Chapter 15

The following day, Friday, November 8, Wallander woke up early. He was sweaty. He tried to remember what he had been dreaming about — it was something to do with Linda, perhaps a rerun of the confrontation they had had the previous day. But his memory was empty. The dream had closed all the doors surrounding it.

It was ten minutes to five. He lay there in the darkness. The rain was pounding against his bedroom window. He tried to go back to sleep, but failed. After tossing and turning until six o’clock, he got up. He paused outside Linda’s door: she was asleep, snoring softly.

He made some coffee and sat down in the kitchen. The rain was coming and going. Without really thinking about it, he decided to begin his working day by making another visit to the property where they had found the skeleton. He had no idea what he hoped to gain by doing so, but he often returned to crime scenes, not least to reassess his first impressions.

He left Ystad half an hour later, and when he arrived at the house in Löderup it wasn’t yet light. The police tape was still in place, cordoning off the scene. He walked slowly around the house and garden. All the time he was looking out for something he hadn’t noticed before. He had no idea what that might be. Something that didn’t fit in, something that stood out. At the same time he tried to imagine a possible sequence of events.

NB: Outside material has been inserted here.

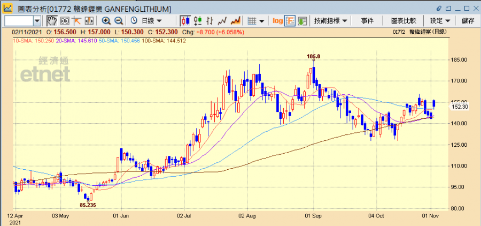The image size is (481, 226).
Task: Select the orange arrow pointer tool
Action: [76, 20]
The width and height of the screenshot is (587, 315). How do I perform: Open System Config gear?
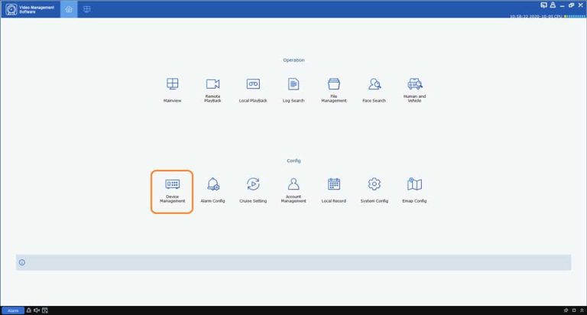(x=375, y=184)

Once upon a time a woman lived here, but never left the place. Yet somebody must have wondered what had happened to her. And it is obvious that nobody has ever been here, looking for her. Nobody has suspected anything that has led to the police investigating this property.

He paused next to the grave, which was now covered by a dirty tarpaulin.

Why was the body buried just here? The garden is large. Somebody must have thought about alternatives, and made a decision. Here, just here, not anywhere else.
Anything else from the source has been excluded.